◆ Trecho para leitura:
*****
8.11.08

A maior lição de moral do ano

Estou sempre à procura de verdade e beleza. Normalmente sei onde encontrá-las. Há casas dedicadas a abrigá-las. Há veículos de mídia que as transmitem. E há pessoas que as incorporam nas suas visagens e vidas. Mas ocasionalmente encontro verdades profundas e belezas deslumbrantes em lugares inesperados. Como, por exemplo, num filme de super-herói.

Perguntei a um dos meus filhos se ele já havia assistido “Batman, o cavaleiro das trevas”. “Brilhante, nada menos que Shakespeare para os nossos dias”, disse ele. De fato. “Otelo” em Gotham City, ou algo assim.
*****
◆ Exercício escrito 1:
Responda com base no trecho para leitura:
(a) O que quem escreve afirma estar sempre procurando?
(b) Sobre qual filme foi a pergunta feita a um dos filhos?
(c) Com qual autor o filho comparou esse filme?
◆ Exercício escrito 2: Traduza para o inglês esta frase do trecho para leitura: "Mas ocasionalmente encontro verdades profundas e belezas deslumbrantes em lugares inesperados."
◆ Exercício escrito 3: Escreva um parágrafo que dê continuidade ao trecho para leitura sobre o filme do Batman, começando logo após a última frase.
As linhas abaixo provêm de uma fonte diferente.

◆ Linhas fornecidas:
*****
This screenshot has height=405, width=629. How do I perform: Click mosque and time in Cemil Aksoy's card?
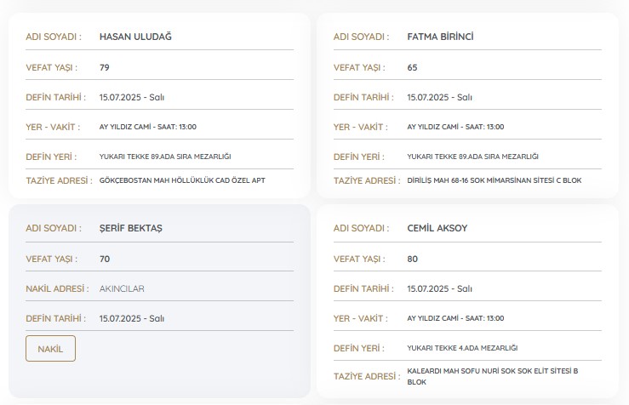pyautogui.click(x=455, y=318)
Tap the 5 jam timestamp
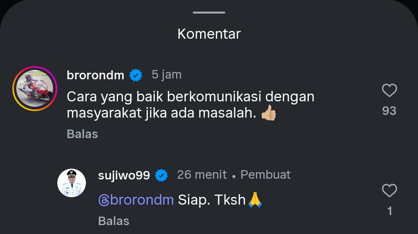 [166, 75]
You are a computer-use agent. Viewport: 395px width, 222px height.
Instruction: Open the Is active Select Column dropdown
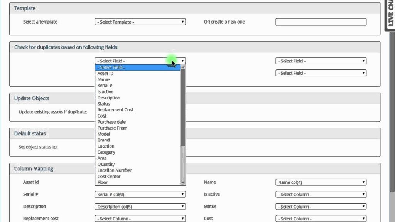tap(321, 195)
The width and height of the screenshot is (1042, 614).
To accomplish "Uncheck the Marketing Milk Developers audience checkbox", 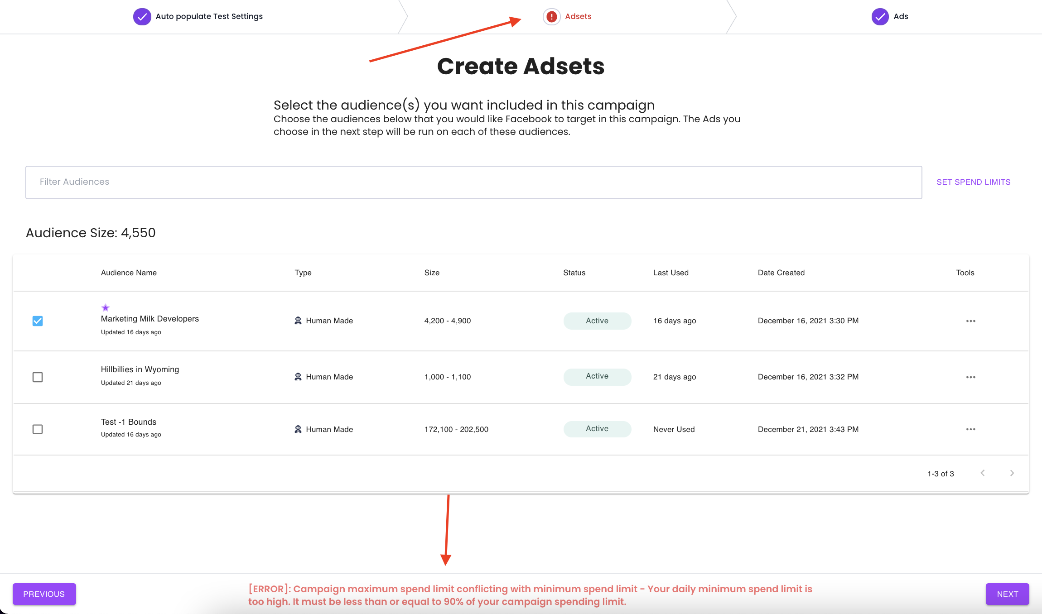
*****
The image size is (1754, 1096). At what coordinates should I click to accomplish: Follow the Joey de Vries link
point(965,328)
*****
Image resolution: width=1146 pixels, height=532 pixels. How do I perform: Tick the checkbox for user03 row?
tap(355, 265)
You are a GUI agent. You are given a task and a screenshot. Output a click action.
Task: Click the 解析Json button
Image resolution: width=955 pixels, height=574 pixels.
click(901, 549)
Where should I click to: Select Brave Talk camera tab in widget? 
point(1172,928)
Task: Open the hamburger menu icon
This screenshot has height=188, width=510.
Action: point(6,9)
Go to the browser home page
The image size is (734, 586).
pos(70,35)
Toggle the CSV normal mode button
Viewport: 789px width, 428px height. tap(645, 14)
*****
◆ Resposta escrita 1:
(a) Verdade e beleza.
(b) "Batman, o cavaleiro das trevas".
(c) Com Shakespeare.

◆ Resposta escrita 2: But occasionally I find profound truths and dazzling beauty in unexpected places.

◆ Resposta escrita 3:
Nutro admiração por roteiristas e diretores que não conseguem apenas entreter seus públicos. Não sabem trabalhar sem lidar com os elementos existenciais e espirituais que envolvem seus personagens e tramas. Neste filme, a estrela é o roteiro. É sobre a coreografia literária dos irmãos Nolan que Heath Ledger dança e inventa um dos personagens mais assombrosos do cinema recente. Inspirados na obra original de Bob Kane, desta vez os roteiristas conseguem agarrar até os cinéfilos mais enfastiados para revelar o destino trágico do pós-modernismo levado às últimas conseqüências.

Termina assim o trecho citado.